Sepsis affects 31.5 million people worldwide. It is characterized by an intense drop in blood pressure driving to cardiovascular morbidity and mortality. Modern supportive care has increased survival in patients; however, after experiencing sepsis, several complications are observed, which may be potentiated by new inflammatory events. Nevertheless, the interplay between sepsis survivors and a new immune challenge in cardiovascular regulation has not been previously defined. We hypothesized that cecal ligation and puncture (CLP) cause persistent cardiovascular dysfunctions in rats as well as changes in autonomic-induced cardiovascular responses to lipopolysaccharide (LPS). Male Wistar rats had mean arterial pressure (MAP) and heart rate (HR) recorded before and after LPS or saline administration to control or CLP survivor rats. CLP survivor rats had similar baseline MAP and HR when compared to control. LPS caused a drop in MAP accompanied by tachycardia in control, while CLP survivor rats had a noteworthy enhanced MAP and a blunted tachycardia. LPS-induced hemodynamic changes were related to an autonomic disbalance to the heart and resistance vessels that were expressed as an increased low- and high-frequency power of pulse interval in CLP survivors after saline and enhancement in the low-frequency power of systolic arterial pressure in control rats after LPS. LPS-induced plasma interferon γ, but not interleukin-10 surges, was blunted in CLP survivor rats. To further access whether or not LPS-induced autonomic disbalance in CLP survivor rats was associated with oxidative stress dysregulation, superoxide dismutase (SOD) activity and thiobarbituric acid reactive substances (TBARS) plasma levels changes were measured. LPS-induced oxidative stress was higher in CLP survivor rats. These findings indicate that key changes in hemodynamic regulation of CLP survivors rats take place in response to LPS that are associated with oxidative stress changes, i.e., reduced SOD activity and increased TBARS levels.

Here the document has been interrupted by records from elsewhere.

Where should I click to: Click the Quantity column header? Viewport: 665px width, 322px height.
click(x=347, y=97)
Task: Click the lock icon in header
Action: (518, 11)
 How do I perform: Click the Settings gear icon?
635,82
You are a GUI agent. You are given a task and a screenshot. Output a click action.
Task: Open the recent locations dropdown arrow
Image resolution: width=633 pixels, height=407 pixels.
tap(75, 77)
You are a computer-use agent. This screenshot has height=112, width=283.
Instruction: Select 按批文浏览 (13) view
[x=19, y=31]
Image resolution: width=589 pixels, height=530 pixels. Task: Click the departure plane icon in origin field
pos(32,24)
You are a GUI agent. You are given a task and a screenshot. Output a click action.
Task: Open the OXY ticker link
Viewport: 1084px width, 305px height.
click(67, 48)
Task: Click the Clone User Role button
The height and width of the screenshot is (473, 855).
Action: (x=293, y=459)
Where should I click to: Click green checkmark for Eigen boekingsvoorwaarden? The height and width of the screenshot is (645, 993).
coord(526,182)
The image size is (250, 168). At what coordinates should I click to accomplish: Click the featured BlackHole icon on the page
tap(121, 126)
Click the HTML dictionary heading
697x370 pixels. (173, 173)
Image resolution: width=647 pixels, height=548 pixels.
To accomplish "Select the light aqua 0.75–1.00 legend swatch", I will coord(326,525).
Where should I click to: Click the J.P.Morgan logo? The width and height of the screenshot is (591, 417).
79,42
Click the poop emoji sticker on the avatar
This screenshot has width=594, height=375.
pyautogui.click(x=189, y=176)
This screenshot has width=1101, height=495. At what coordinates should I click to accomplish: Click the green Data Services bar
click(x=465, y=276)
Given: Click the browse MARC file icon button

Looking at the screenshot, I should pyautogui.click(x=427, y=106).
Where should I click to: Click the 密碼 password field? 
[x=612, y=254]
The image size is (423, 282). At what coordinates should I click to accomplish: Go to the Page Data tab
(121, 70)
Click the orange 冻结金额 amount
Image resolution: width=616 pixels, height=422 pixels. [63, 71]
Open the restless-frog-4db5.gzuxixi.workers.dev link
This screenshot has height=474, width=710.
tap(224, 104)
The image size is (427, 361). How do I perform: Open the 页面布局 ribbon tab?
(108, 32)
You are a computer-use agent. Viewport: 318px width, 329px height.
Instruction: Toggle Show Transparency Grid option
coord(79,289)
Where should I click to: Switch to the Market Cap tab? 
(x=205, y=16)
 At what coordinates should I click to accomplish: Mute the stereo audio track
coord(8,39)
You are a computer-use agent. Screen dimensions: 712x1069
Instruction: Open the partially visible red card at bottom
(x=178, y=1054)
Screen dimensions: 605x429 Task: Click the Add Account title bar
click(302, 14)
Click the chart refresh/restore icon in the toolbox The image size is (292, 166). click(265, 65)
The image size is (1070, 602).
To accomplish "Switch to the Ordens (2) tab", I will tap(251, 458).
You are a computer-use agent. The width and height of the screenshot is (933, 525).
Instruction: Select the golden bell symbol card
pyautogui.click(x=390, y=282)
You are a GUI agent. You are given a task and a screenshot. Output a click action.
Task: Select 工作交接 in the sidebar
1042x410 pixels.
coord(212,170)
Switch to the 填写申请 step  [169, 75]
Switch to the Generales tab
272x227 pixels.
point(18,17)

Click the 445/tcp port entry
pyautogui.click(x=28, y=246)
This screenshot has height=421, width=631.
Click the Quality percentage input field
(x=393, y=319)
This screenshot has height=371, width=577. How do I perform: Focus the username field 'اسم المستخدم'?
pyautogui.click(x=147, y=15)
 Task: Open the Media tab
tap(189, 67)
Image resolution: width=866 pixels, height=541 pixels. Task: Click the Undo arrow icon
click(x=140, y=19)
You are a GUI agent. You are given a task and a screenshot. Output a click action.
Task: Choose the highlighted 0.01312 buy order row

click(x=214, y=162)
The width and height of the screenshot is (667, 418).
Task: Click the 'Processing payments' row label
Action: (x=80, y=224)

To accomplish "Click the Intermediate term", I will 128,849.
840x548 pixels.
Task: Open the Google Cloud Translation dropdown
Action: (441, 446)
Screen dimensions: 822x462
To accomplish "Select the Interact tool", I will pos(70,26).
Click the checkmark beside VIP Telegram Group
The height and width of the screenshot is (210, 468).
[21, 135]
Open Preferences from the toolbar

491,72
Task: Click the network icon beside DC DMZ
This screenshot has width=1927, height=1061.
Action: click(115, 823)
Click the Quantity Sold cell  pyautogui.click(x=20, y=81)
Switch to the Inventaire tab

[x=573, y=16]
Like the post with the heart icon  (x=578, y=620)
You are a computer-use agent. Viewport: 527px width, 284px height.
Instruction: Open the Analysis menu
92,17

Chronic molecular hydrogen inhalation mitigates short and long-term memory loss in polymicrobial sepsis.

The central nervous system (CNS) is one of the first physiological systems to be affected in sepsis. During the exacerbated systemic inflammatory response at the early stage of sepsis, circulatory inflammatory mediators are able to reach the CNS leading to neuroinflammation and, consequently, long-term impairment in learning and memory formation is observed. The acute treatment with molecular hydrogen (H2) exerts important antioxidative, antiapoptotic, and anti-inflammatory effects in sepsis, but little is known about the mechanism itself and the efficacy of chronic H2 inhalation in sepsis treatment. Thus, we tested two hypotheses. We first hypothesized that chronic H2 inhalation is also an effective therapy to treat memory impairment induced by sepsis. The second hypothesis is that H2 treatment decreases sepsis-induced neuroinflammation in the hippocampus and prefrontal cortex, important areas related to short and long-term memory processing. Our results indicate that (1) chronic exposure of hydrogen gas is a simple, safe and promising therapeutic strategy to prevent memory loss in patients with sepsis and (2) acute H2 inhalation decreases neuroinflammation in memory-related areas and increases total nuclear factor E2-related factor 2 (Nrf2), a transcription factorthat regulates a vast group of antioxidant and inflammatory agents expression in these areas of septic animals.